I believe most people will go to fastNet for the promised performance boost (here benchmarks helps a lot) but yes, easy integration with Shap (or something similar) would make fastai’s model strictly better in my eyes (overall I feel that fastai is still lacking in the interpretation domain).

(by the way, if someone implements it, do not hesitate to send a PR or message to integrate it in the interpretation section of my fastai extensions repository list)

2 Likes

IIRC it has been done in fastaiv1, I’ll look at porting it over when I can.

Said post:

(But obviously I’ll make a notebook describing it)

2 Likes

Ping me once you have an example notebook :slight_smile:

(If you store a working draft in a dedicated repository, I can help extract the functions, document and clean up the code if you want to)

@nestorDemeure you wanted your ping :wink: https://github.com/muellerzr/fastai2-SHAP/blob/master/SHAP_fastai2.ipynb

There’s probably (more) than a few ways it can be improved and then brought into fastai2, just this is quick and dirty while I can :slight_smile:

3 Likes

Thank you, you can expect a PR this weekend :slight_smile:

(in the meantime I added the link to the fastai extensions repository)

1 Like

Great! Would love more explaination on the notebook if possible too :slight_smile: (if not I’ll get to it later, I’m getting familiar with shap as I go)

Big thanks to @JonathanR, his v1 code helped tremendously

(also grabbing cols will be easier in the next version update)

1 Like

I will start it once I finish porting manifold mixup to V2 (so sunday I think).

My aim is to put the code in a .py file (that people can just dump in their projects), refactor it to improve the API if possible, add some doc, a readme with explainations/links and a demo notebook to illustrate it.

(and maybe a V1 equivalent)

1 Like

Look into nbdev! (if you haven’t already). If I can’t port my implementation over (for whatever reason) into the fastai2 library directly, I’ll be doing the same so people can just pip install fastaishap

1 Like

This can already be done with tools such as Shap but it is nice to have it baked into the model and easily accessible.
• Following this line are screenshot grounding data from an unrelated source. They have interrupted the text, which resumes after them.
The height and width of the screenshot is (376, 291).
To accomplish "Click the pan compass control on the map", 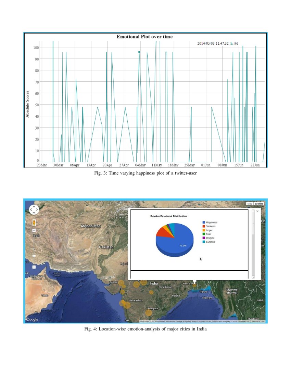I will (x=34, y=209).
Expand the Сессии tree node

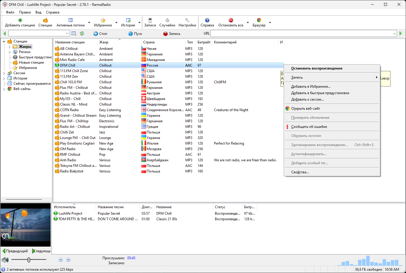coord(4,73)
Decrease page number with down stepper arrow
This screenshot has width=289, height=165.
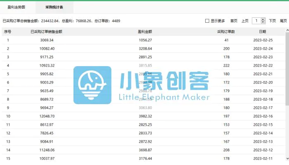point(263,22)
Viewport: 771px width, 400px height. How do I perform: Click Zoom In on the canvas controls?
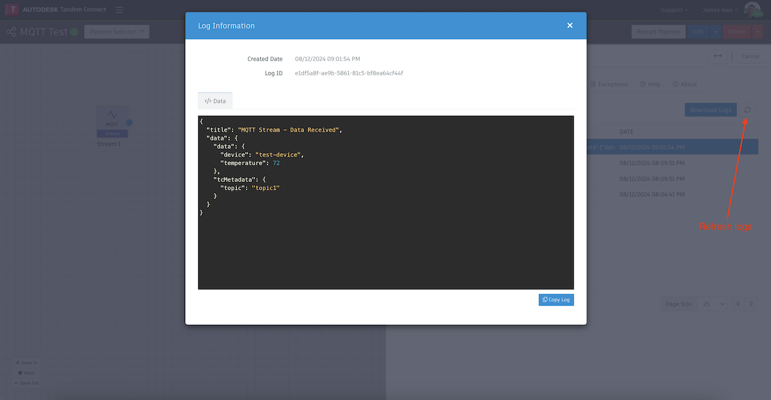tap(26, 363)
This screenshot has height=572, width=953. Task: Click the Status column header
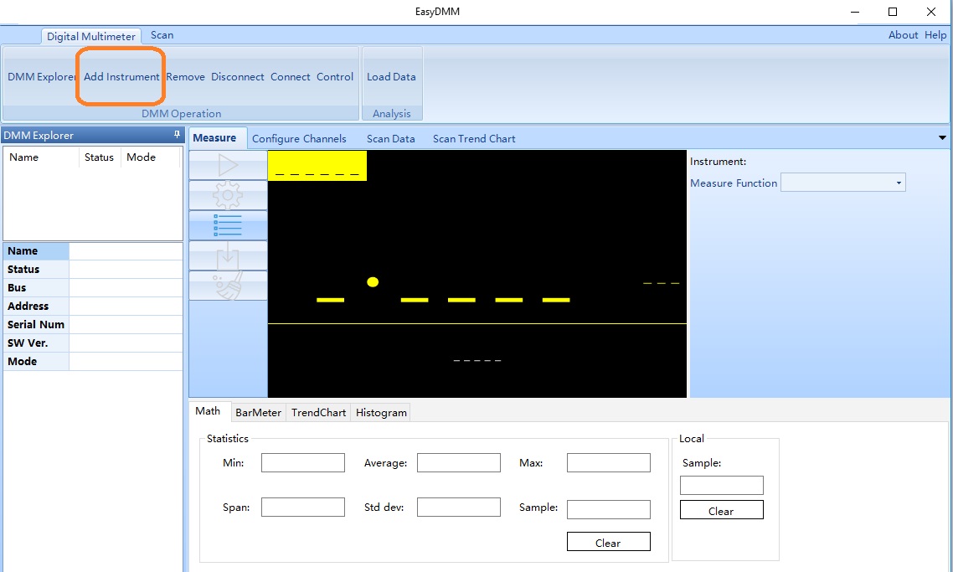(x=99, y=157)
So we should look at using Shap with fastai and provide examples for people possibly. While it’s not in the model itself, it’s still available ideally in a line of code.
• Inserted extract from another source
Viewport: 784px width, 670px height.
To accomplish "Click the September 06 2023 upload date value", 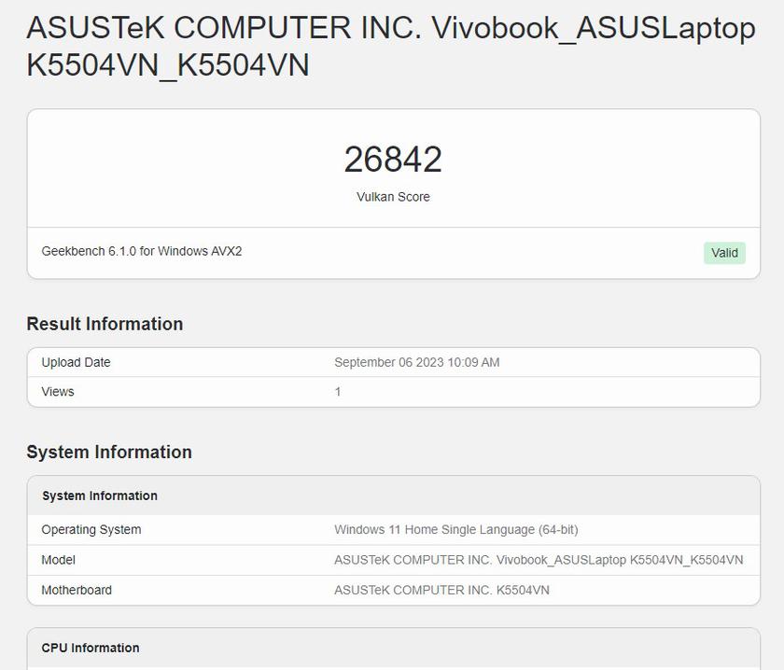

I would like to point one relevant aspect: required assumptions.

SHAP uses interventional substitutions of the feature values and makes predictions based on those modified samples. It requires independence between the features if we do not want to cause domain shift. This was pointed recently in https://arxiv.org/pdf/1910.13413.pdf and earlier in https://christophm.github.io/interpretable-ml-book/shap.html.
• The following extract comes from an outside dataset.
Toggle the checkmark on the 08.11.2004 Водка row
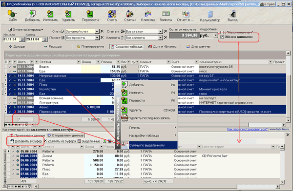 (10, 67)
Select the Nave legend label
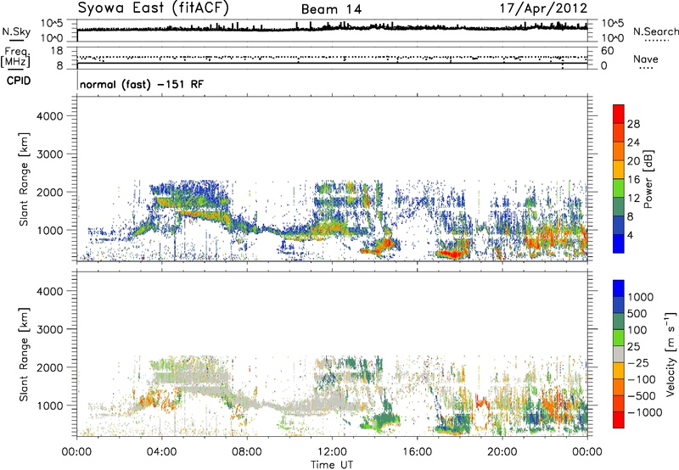Screen dimensions: 679x470 pyautogui.click(x=649, y=59)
Simply speaking because of the causality problem some of the Explainers in SHAP might give incorrect results if the independence assumption is not fulfilled. In tabular data unfortunately, features (more often than not) are not independent.
The documentation itself mentions it in some places, but it doesn’t state clearly which Explainers are affected and which are not. For instance TreeExplainer seems to be ok if

feature_perturbation=“tree_path_dependent”. https://shap.readthedocs.io/en/latest/#shap.TreeExplainer

but it’s not useful for NN.
SamplingExplainer requires that assumption always. KernelExplainer seems to me affected too, because again the variables are ‘set’:

To determine the impact of a feature, that feature is set to “missing” and the change in the model output is observed. https://shap.readthedocs.io/en/latest/#shap.KernelExplainer

DeepExplainer in the original paper (https://arxiv.org/abs/1705.07874) seems to be under the same assumption.
GradientExplainer might be a good candidate, but I have not read the referred paper.

Forgive me a long post.

2 Likes

Great analysis @hubert.misztela! I wasn’t simply saying we should be “done” there as those are certainly problems. Would those possibly be answered through dependency plots as well? As now we can see the “whole board”. IIRC I saw that they are supported.

The “missing” is the same as permutation importance, just no value at all (something we’ve used extensively). It’s through this that we get to see what’s being affected and from what you say they’re doing something extremely similar. (Or am I completely off the ball here?)

I’ll also note I just stared playing with this tool, I have much to learn :slight_smile: (and fantastic explanation and cover!!!)

And of course it’s a great thread!
We needed to show some love for tabular data :stuck_out_tongue:

2 Likes

Yes, there’s a bit of irony here, that we, humans, pack most of our data in tables (I mean that if you ask a random person what the ‘real’ data is: financial excel sheet or a picture of a dog, I think most will choose the first one) and yet it seems like we simply don’t know how to process this tabular data efficiently with NN, with any elaborated methods other than simple fully connected layers network :wink:

1 Like

And as for the problem hubert mentioned (dependent features), it seems like a very big deal in real data I’ve encountered with. In fact its sometimes just hard to find a single isolated feature (value of a feature that you can change to other value from this column without changing other columns as well). And that’s why I’m starting to think that more often than not even feature importance we should do not for a single column, but for pair (or more) of dependent columns as a whole (maybe we should make some correlation analysis first or use the domain knowledge) :frowning:

1 Like